Todd also objected to Hyde's moral posturing during the Clinton impeachment proceedings. "I must say some of the rhetoric has been hard to take. There are rhetorical inconsistencies with this 'no man is above the law' thing."

In October 1998, when The Chicago Tribune got wind of Rizzo's undercover investigation of Anderson, the newspaper asked Hyde about Rizzo. The Judiciary Committee chairman acknowledged that he had been "apprised" of Rizzo's findings, but insisted that a "friend" had paid for and directed the investigation. When asked for the friend's name, Hyde pleaded a bad memory. [CT, Oct. 18, 1998]

Since Rizzo estimated that he would normally charge about $10,000 for such an investigation, the Congressional Accountability Project reacted to Hyde's "friend" story by demanding an ethics inquiry to determine if Rizzo's fee amounted to an unreported gift.

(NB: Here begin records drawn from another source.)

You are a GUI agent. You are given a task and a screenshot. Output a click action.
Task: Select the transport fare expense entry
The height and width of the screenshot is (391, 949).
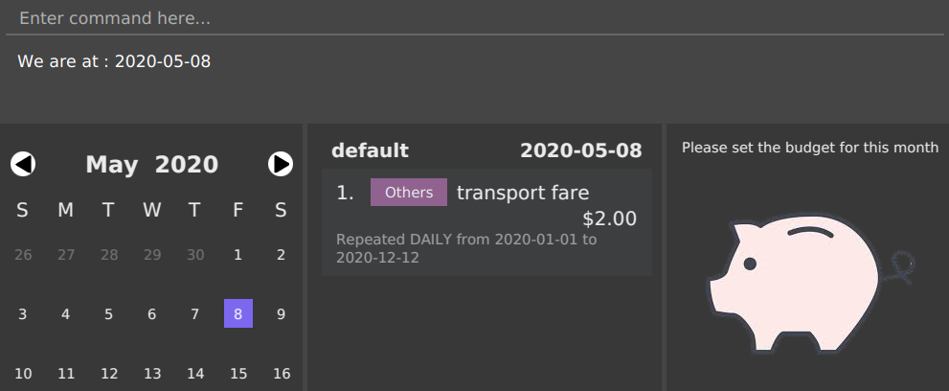click(486, 222)
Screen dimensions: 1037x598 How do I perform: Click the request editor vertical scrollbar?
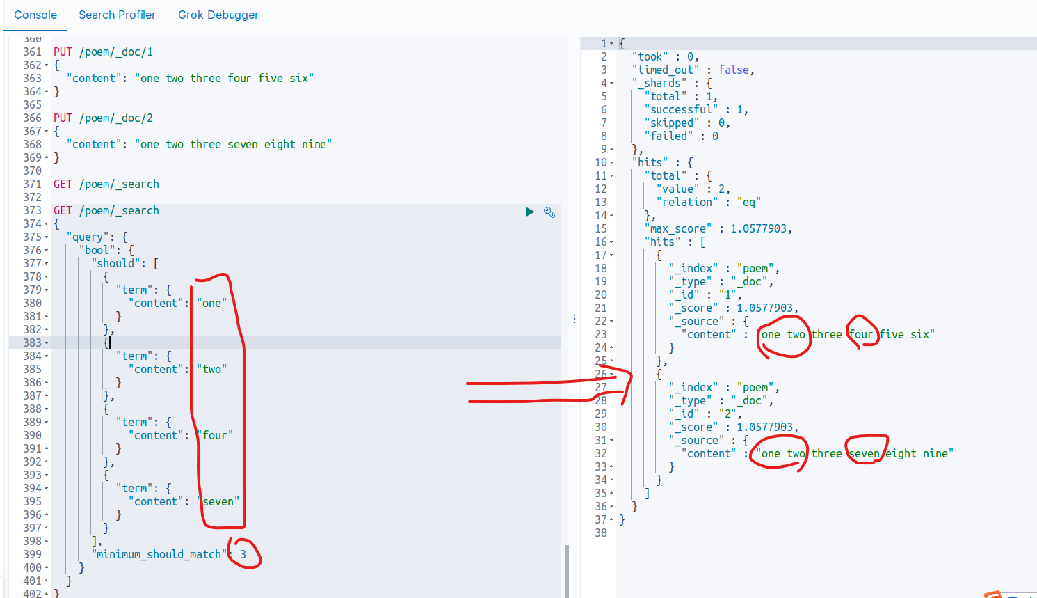(566, 569)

Facing that challenge, Hyde immediately altered his explanation. His office announced that Hyde's lawyer James Schirott had hired Rizzo for a $2,000 fee and that Hyde had reimbursed the lawyer.

Schirott said he hired Rizzo because Anderson was slandering Hyde over the Clyde S&L failure. No one explained the gap between Hyde's $2,000 reimbursement and Rizzo's normal $10,000 fee.

Anderson was not mollified by the new explanation. "If I was libeling Hyde," Anderson said, "he should sue me in court, not have somebody pose as a journalist to investigate me and everybody I know."

Ironically, several of the 81 impeachment-related questions which Hyde's committee has sent to Clinton demand that the president "admit or deny" knowing about the possible use of private investigators to "gather information about witnesses or potential witnesses" in impeachment-related cases.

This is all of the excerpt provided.